Culture haïtienne: connaissances, instruction, savoir

Par  Gysèle Apollon

Gysèle Apollon

Le code exigeant et difficile de l’amitié en Haïti auquel on se réfère pour trouver une solution presqu’à chaque cas, est, à l’analyse, responsable en grande partie, de ce qui est mauvais dans notre société.

Toute la structure sociale du pays repose sur une double assise: la parenté qui se tisse jusqu’au degré le plus éloigné et l’amitié qui naît de toutes sortes de rencontres. C’est pour cela que, confronté aux contraintes découlant de la curieuse institution de l’amitié telle qu’on la conçoit en Haïti, on appréhende de rencontrer un embrouillamini de problèmes.
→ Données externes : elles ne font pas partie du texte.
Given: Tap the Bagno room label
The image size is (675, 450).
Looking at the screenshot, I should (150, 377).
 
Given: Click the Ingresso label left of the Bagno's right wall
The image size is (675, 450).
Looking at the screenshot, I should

Dans un pays à tradition orale, un document écrit ne rentre pas facilement dans la mentalité du milieu. Il est donc difficile d’amener un Haïtien à admettre l’importance d’un contrat. Cet acte juridique fait peur et est considéré comme un manquement surtout si le futur partenaire est un parent ou un ami.

Qu’est-ce qu’un contrat? C’est un accord officiel passé entre deux ou plusieurs personnes pour fixer les règles et les conditions requises pour la création d’une entreprise et définir les critères de base de la mise en commun des ressources. Autrement dit, quand deux personnes ou un groupe de personnes décident de se mettre ensemble dans un intérêt commun, différent dans la poursuite des bénéfices, il est indispensable qu’un texte écrit fixe les garanties fondamentales et les règles de fonctionnement de cette association que les partenaires se trouveront dans l’obligation de respecter.

Pour ce faire, il y a lieu de prévoir des statuts et de recourir aux bons offices d’un avocat ou d’un notaire, enfin d’un homme de loi qui a la compétence pour élaborer et établir de manière stable ce qui est essentiel à la bonne marche de l’affaire. Il servirait aussi d’arbitre pour régler les points litigieux et le sens particulier qui pourrait résulter des interprétations selon les particularités de l’entreprise et la manière de penser des parties contractantes.

Pourtant, il existe un climat de méfiance de ce qui est mentionné par écrit entre les différentes parties ou catégories sociales évoluant dans le système le plus souvent composés d’Haïtiens très appréciés dans leur champ professionnel. Cet état d’esprit dans la conduite ou le comportement moral de l’Haïtien est l’effet d’un ensemble d’éléments qui déterminent sa manière d’être ou d’agir.

Or, il n’y a pas d’effet sans cause. Cette disposition à soupçonner la malignité chez les autres l’amène à se conduire de telle façon qu’il conviendrait de rechercher les causes et de remonter aux expériences vécues telles qu’elles sont ressenties par le sujet avec le souci de  considérer la réalité des faits.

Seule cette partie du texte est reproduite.